Express every line of the items below as a JSON list of strings, with one string per line and blank lines skipped. Leave the pictures out of your answer.

* **Given information**
----------------
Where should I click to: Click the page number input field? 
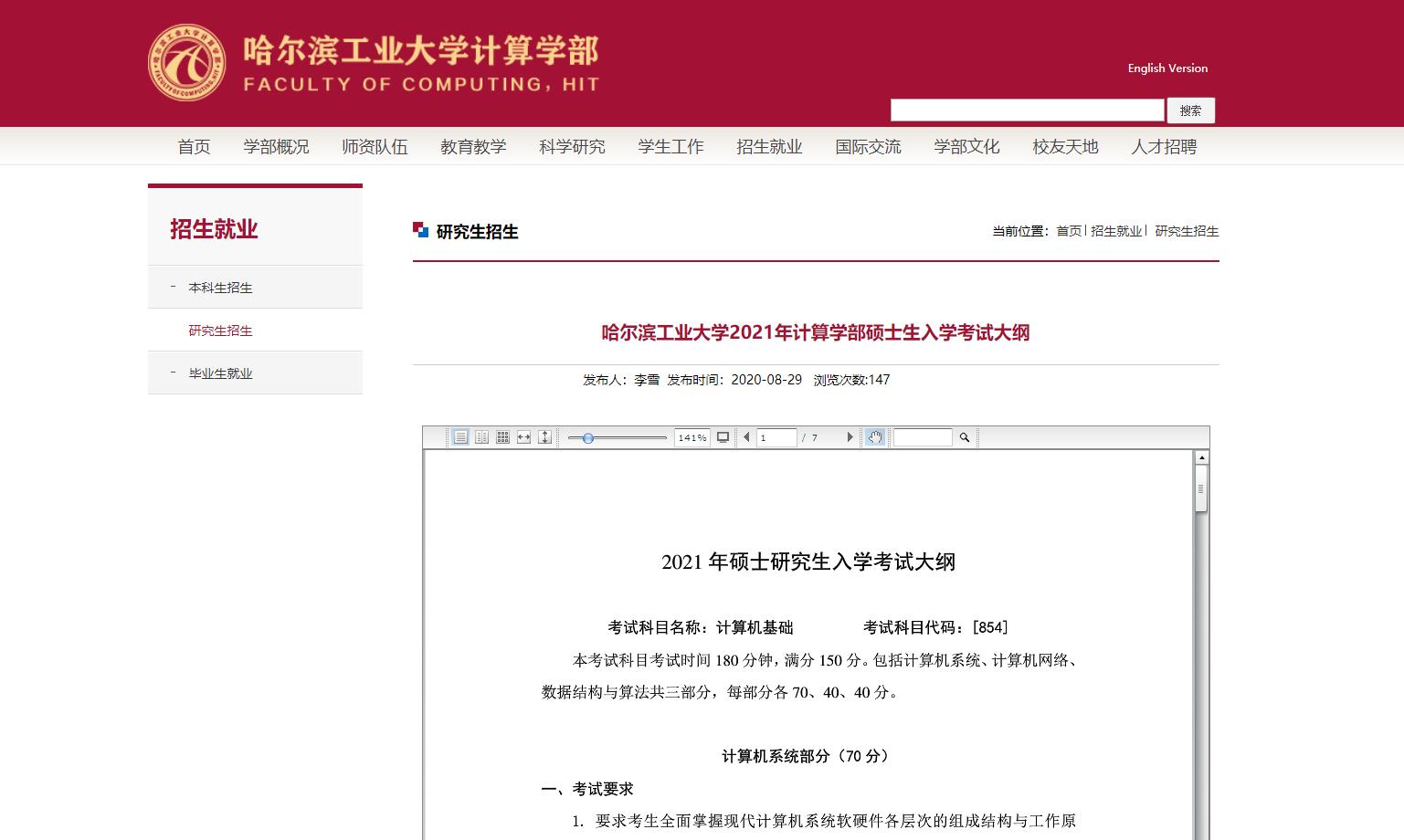point(776,437)
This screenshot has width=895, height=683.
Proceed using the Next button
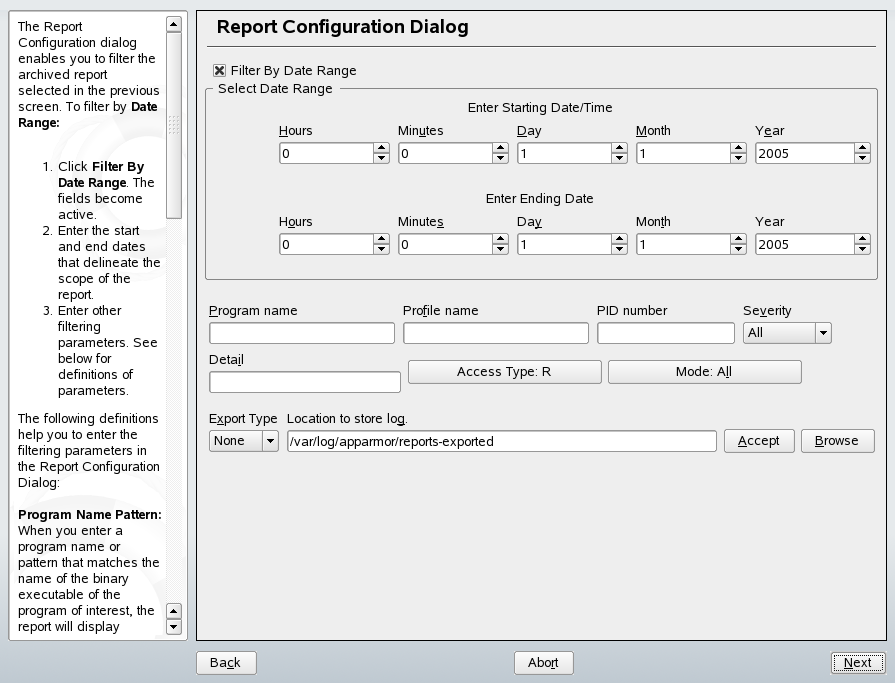click(x=857, y=662)
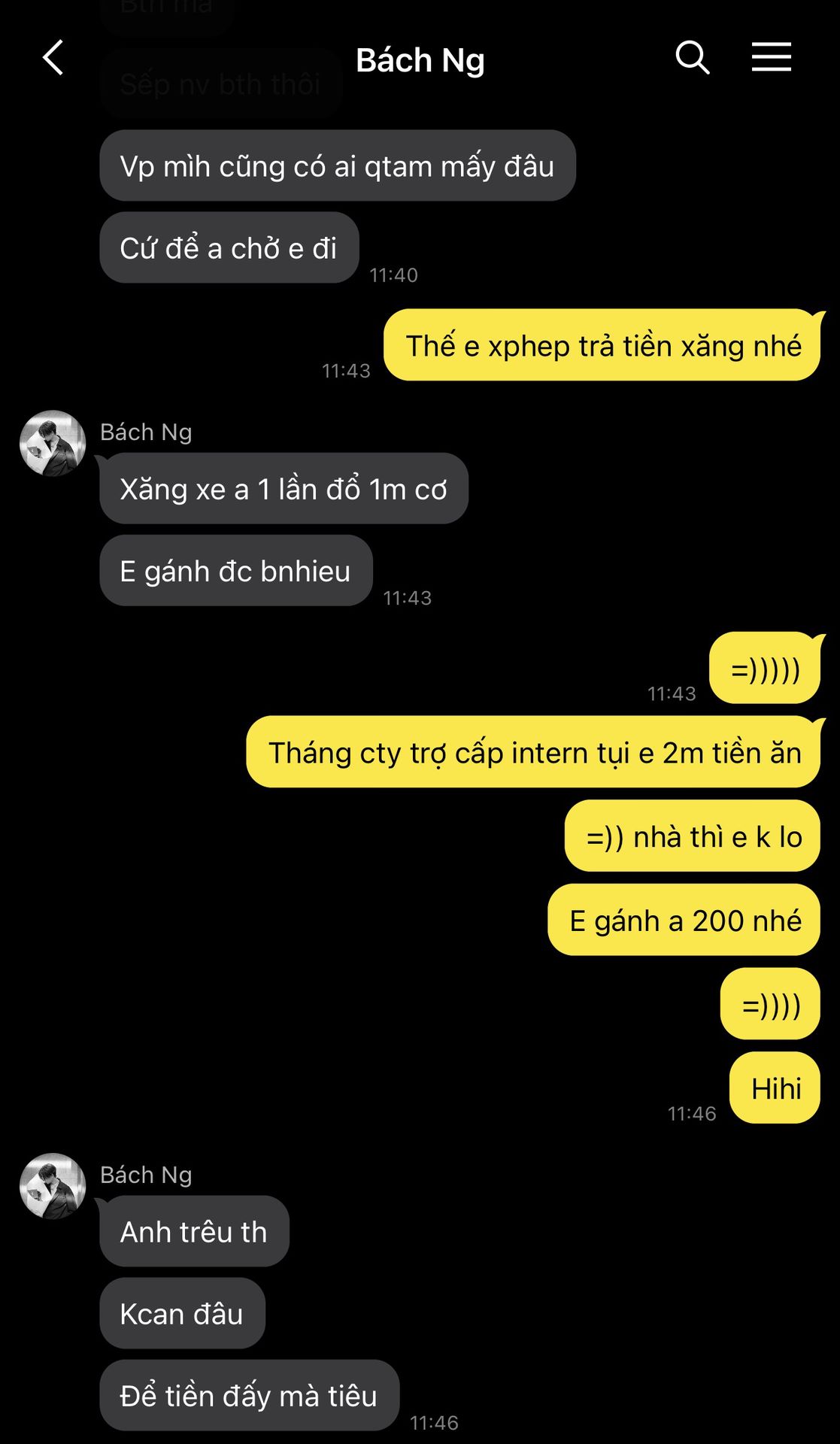Tap Bách Ng avatar above 'Xăng xe' message
840x1444 pixels.
click(x=53, y=443)
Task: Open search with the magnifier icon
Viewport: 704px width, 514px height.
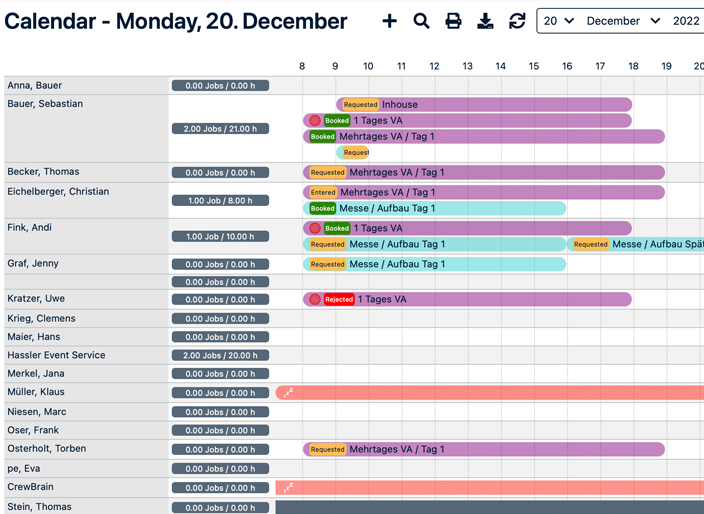Action: [x=421, y=21]
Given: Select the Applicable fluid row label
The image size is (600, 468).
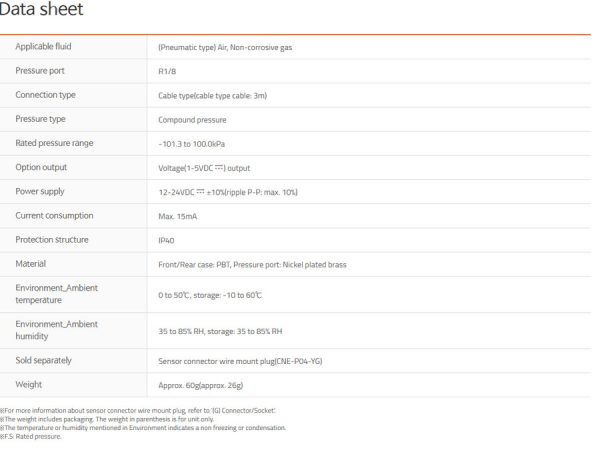Looking at the screenshot, I should point(43,46).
----------------
* **Complete response**
[
  "Where should I click to: Click the page number input field? ",
  "point(776,437)",
  "This screenshot has width=895, height=683.",
  "Proceed using the Next button",
  "click(x=857, y=662)",
  "Tap Bách Ng avatar above 'Xăng xe' message",
  "840x1444 pixels.",
  "click(x=53, y=443)",
  "Task: Open search with the magnifier icon",
  "Viewport: 704px width, 514px height.",
  "Action: [x=421, y=21]",
  "Given: Select the Applicable fluid row label",
  "The image size is (600, 468).",
  "Looking at the screenshot, I should point(43,46)."
]